If it isn’t done regularly, the dust builds up fast.
And if life, as it often does, has us busy, it becomes far too easy to overlook what’s right under our feet.
We know it’s there.
We know it needs tending.
But somehow, the priorities shift, and the mess lingers, quietly growing, quietly tolerated.
Until one day, the sun slants through the kitchen just right—and there’s no ignoring it anymore.
The Daily Dust We Don’t Notice
And isn’t that just how it happens in the heart, too?
A little dust here—a hurried word.
A little dirt there—resentment left unspoken.
A few careless thoughts swept under the rug of busyness.
Left unchecked, the heart begins to gather its own clutter.
At first, we notice it.

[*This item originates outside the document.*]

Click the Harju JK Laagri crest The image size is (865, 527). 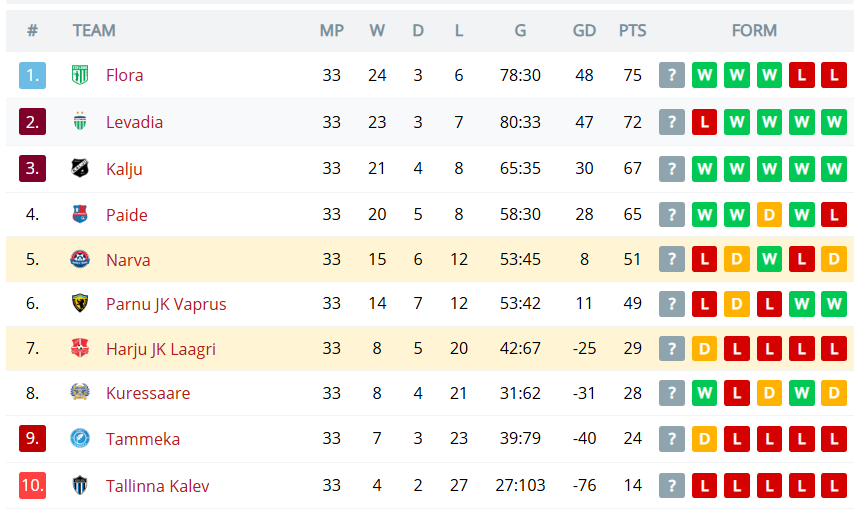(x=80, y=349)
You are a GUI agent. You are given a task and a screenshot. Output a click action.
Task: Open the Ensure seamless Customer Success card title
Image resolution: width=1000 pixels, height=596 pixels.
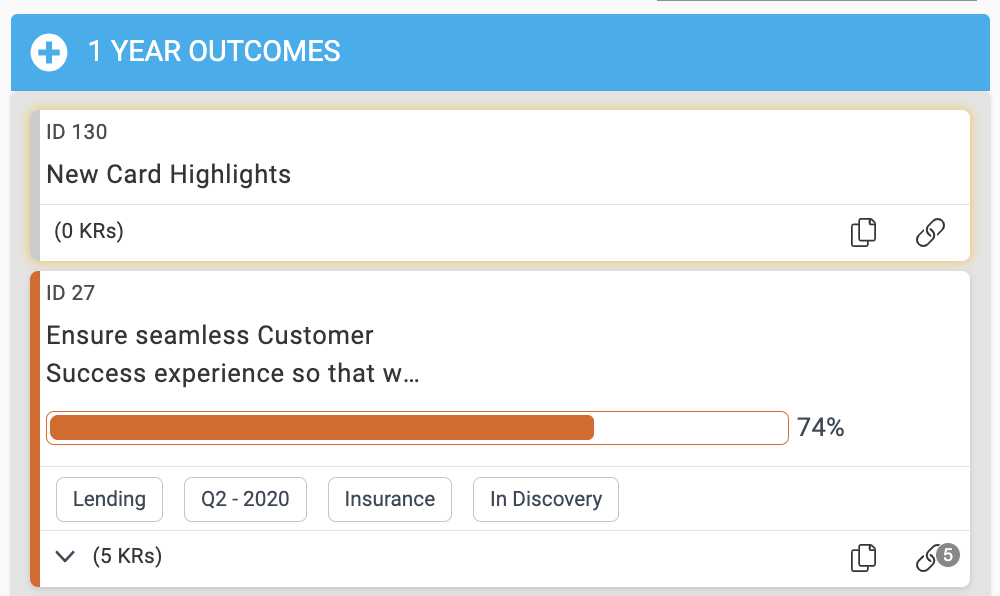pos(233,354)
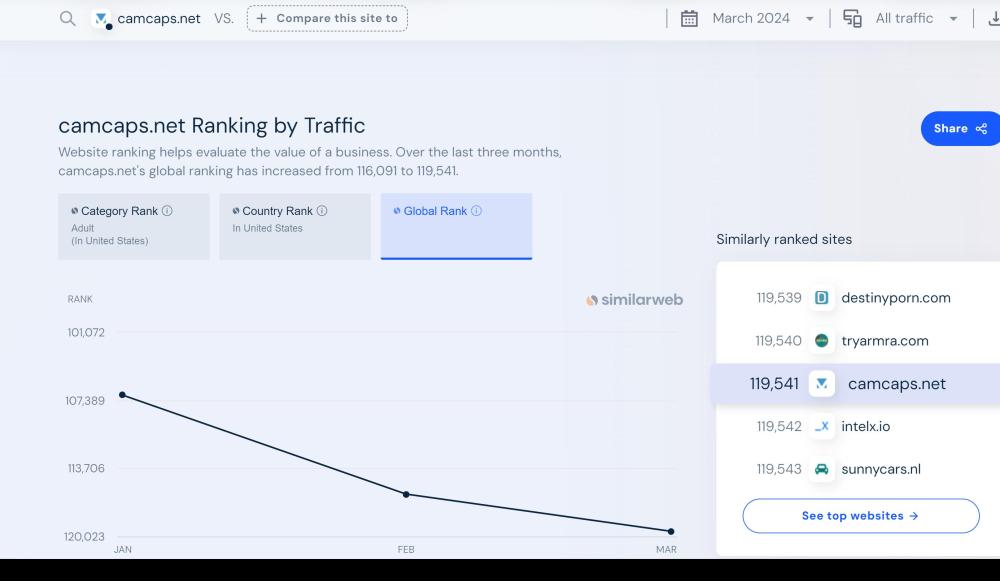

We mean to get to it.
But soon enough, we learn to live with it instead.
We stop seeing it clearly—and worse, we stop tending to it.
“Create in me a clean heart, O God, and renew a right spirit within me.”
—Psalm 51:10
It isn’t the great tragedies that most often harden the heart—it’s the little overlooked build-ups.
The slow creep of dust over sacred things.
Sweeping is Repentance, Too
There’s a humility to sweeping.
It’s not glorious work.
It’s not work you can finish once and for all.
And that’s just like repentance.
You don’t sweep the floor once in a lifetime and call it good.
You don’t confess once and think your heart will never gather dust again.
You sweep daily.
You bend low.
You gather what doesn’t belong and lay it aside.
And you trust that there’s mercy in the clearing, just like there’s beauty in a freshly swept floor.
An Invitation to Sweep Both
Today, as I picked up my hand broom, brushing grit tracked in from the barnyard, I realized it wasn’t just my kitchen floor that needed attention.
It was my spirit, too.
A few sharp words I hadn’t made right.
A small bitterness tucked in unnoticed.
The slow, careless dust of hurry and distraction gathering in my prayers.
So I swept both.
The kitchen.
The corners of my soul.
Not out of guilt, but out of gratitude—because the Lord gives us a chance every day to clean the places we’ve let go too long.
“If we confess our sins, he is faithful and just to forgive us our sins and to cleanse us from all unrighteousness.”
—1 John 1:9
The dust doesn’t mean defeat.
It just means it’s time to pick up the broom again.
🙏 A Prayer for Sweeping More Than Floors
Lord, teach me to see the dust before it gathers.
Teach me to sweep early and often, not with fear, but with trust.
Create in me a clean heart, not just once, but over and over again.
Let the work of my hands remind me of the work You are always willing to do within me.
Help me not to grow comfortable with cluttered corners in my spirit.
Let my life be a clean place for Your presence to dwell.
Thank You for brooms, and for grace.Amen.